Note: The parsed string literal must be in hexadecimal form.

Sparse Elements Attribute

Syntax:

sparse-elements-attribute ::= `sparse` `<` attribute-value `,` attribute-value
                              `>` `:` ( tensor-type | vector-type )

A sparse elements attribute is an elements attribute that represents a sparse vector or tensor object. This is where very few of the elements are non-zero.

The attribute uses COO (coordinate list) encoding to represent the sparse elements of the elements attribute. The indices are stored via a 2-D tensor of 64-bit integer elements with shape [N, ndims], which specifies the indices of the elements in the sparse tensor that contains non-zero values. The element values are stored via a 1-D tensor with shape [N], that supplies the corresponding values for the indices.

Example:

  sparse<[[0, 0], [1, 2]], [1, 5]> : tensor<3x4xi32>

// This represents the following tensor:
///  [[1, 0, 0, 0],
///   [0, 0, 5, 0],
///   [0, 0, 0, 0]]

Float Attribute

Syntax:

float-attribute ::= (float-literal (`:` float-type)?)
                  | (hexadecimal-literal `:` float-type)

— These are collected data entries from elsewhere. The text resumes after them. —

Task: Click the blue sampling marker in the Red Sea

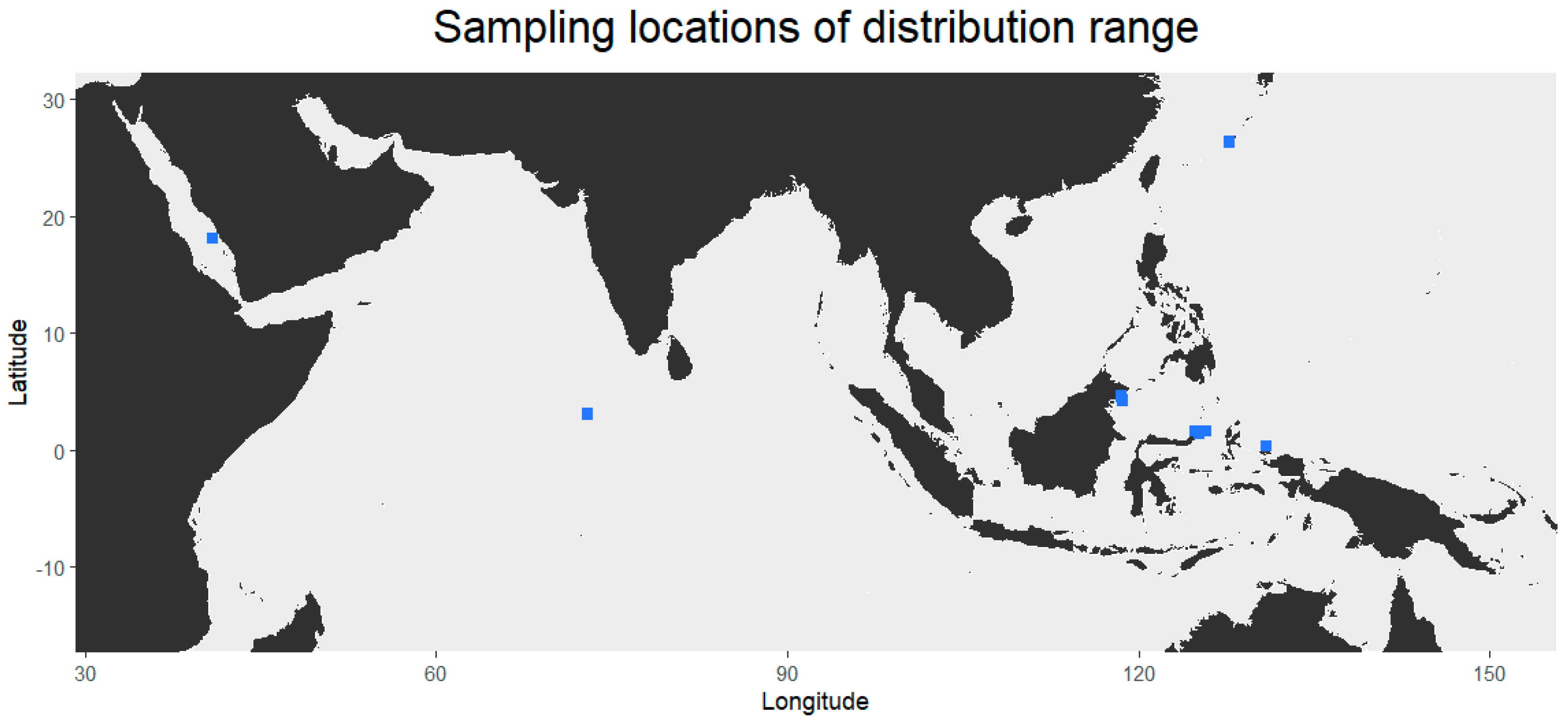Action: [212, 238]
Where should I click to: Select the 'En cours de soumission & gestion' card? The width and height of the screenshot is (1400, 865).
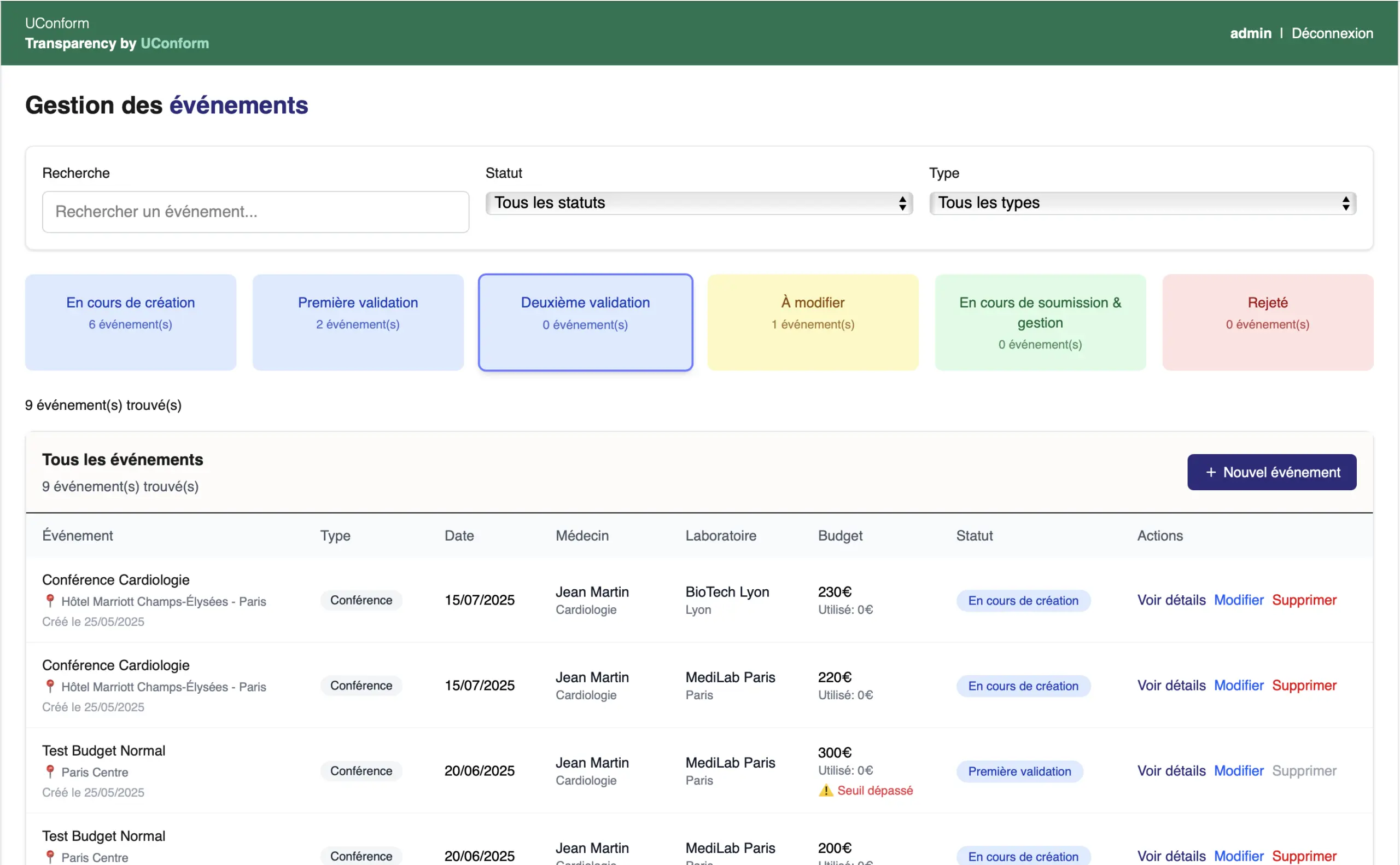click(x=1040, y=322)

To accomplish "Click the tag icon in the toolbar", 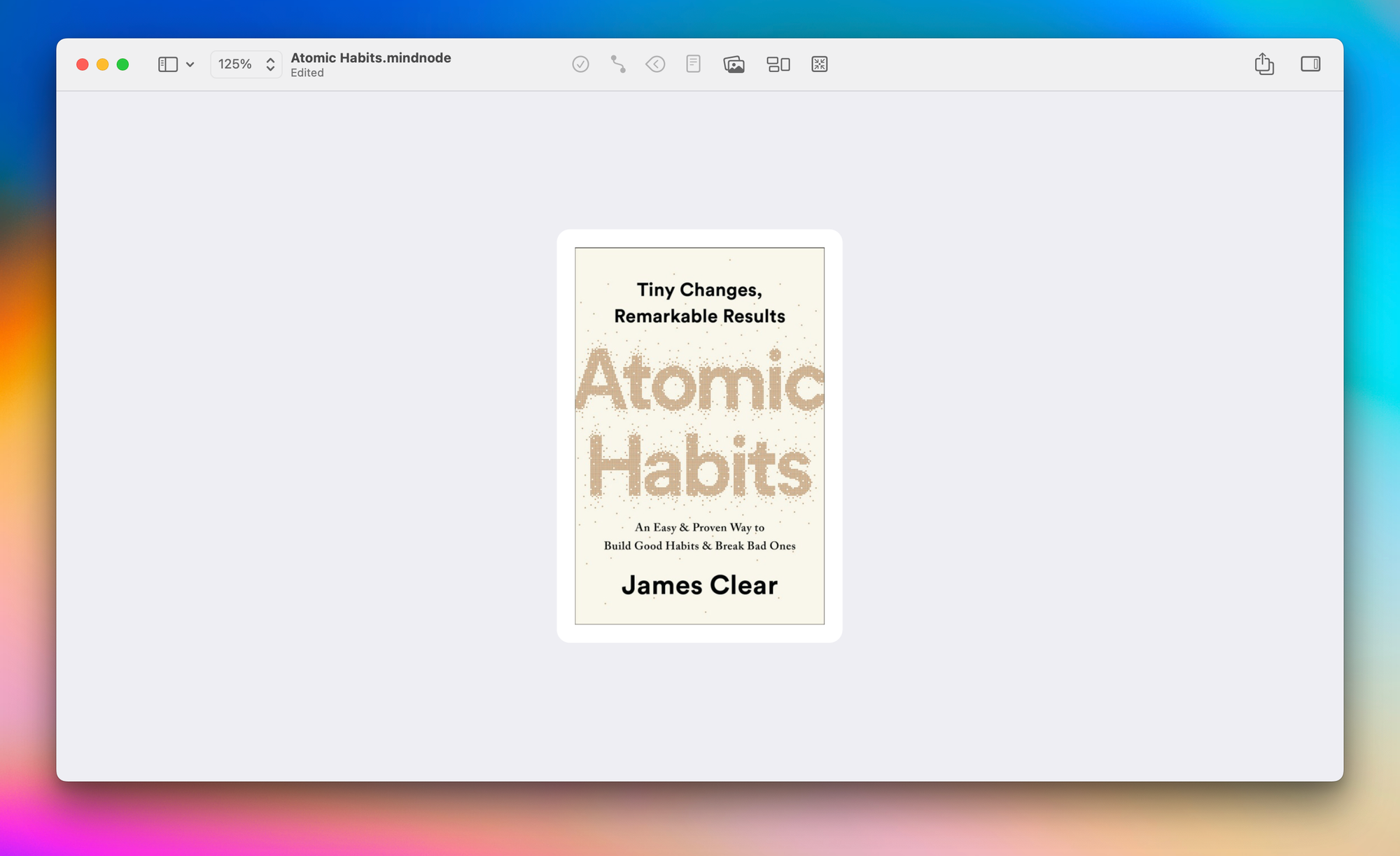I will [655, 64].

A float attribute is a literal attribute that represents a floating point value of the specified float type. It can be represented in the hexadecimal form where the hexadecimal value is interpreted as bits of the underlying binary representation. This form is useful for representing infinity and NaN floating point values. To avoid confusion with integer attributes, hexadecimal literals must be followed by a float type to define a float attribute.

Examples:

42.0         // float attribute defaults to f64 type
42.0 : f32   // float attribute of f32 type
0x7C00 : f16 // positive infinity
0x7CFF : f16 // NaN (one of possible values)
42 : f32     // Error: expected integer type

Integer Attribute

Syntax:

integer-attribute ::= integer-literal ( `:` (index-type | integer-type) )?

An integer attribute is a literal attribute that represents an integral value of the specified integer or index type. The default type for this attribute, if one is not specified, is a 64-bit integer.

Integer Set Attribute

Syntax:

integer-set-attribute ::= `affine_set` `<` integer-set `>`

An integer-set attribute is an attribute that represents an integer-set object.

String Attribute

Syntax:

string-attribute ::= string-literal (`:` type)?

A string attribute is an attribute that represents a string literal value.

Symbol Reference Attribute

Syntax:

symbol-ref-attribute ::= symbol-ref-id (`::` symbol-ref-id)*

A symbol reference attribute is a literal attribute that represents a named reference to an operation that is nested within an operation with the OpTrait::SymbolTable trait. As such, this reference is given meaning by the nearest parent operation containing the OpTrait::SymbolTable trait. It may optionally contain a set of nested references that further resolve to a symbol nested within a different symbol table.

This attribute can only be held internally by array attributes and dictionary attributes(including the top-level operation attribute dictionary), i.e. no other attribute kinds such as Locations or extended attribute kinds.

Rationale: Identifying accesses to global data is critical to enabling efficient multi-threaded compilation. Restricting global data access to occur through symbols and limiting the places that can legally hold a symbol reference simplifies reasoning about these data accesses.

See Symbols And SymbolTables for more information.

Type Attribute

Syntax:

type-attribute ::= type

A type attribute is an attribute that represents a type object.

Unit Attribute

unit-attribute ::= `unit`

A unit attribute is an attribute that represents a value of unit type. The unit type allows only one value forming a singleton set. This attribute value is used to represent attributes that only have meaning from their existence.

One example of such an attribute could be the swift.self attribute. This attribute indicates that a function parameter is the self/context parameter. It could be represented as a boolean attribute(true or false), but a value of false doesn‘t really bring any value. The parameter either is the self/context or it isn’t.

// A unit attribute defined with the `unit` value specifier.
func @verbose_form(i1) attributes {dialectName.unitAttr = unit}

// A unit attribute can also be defined without the value specifier.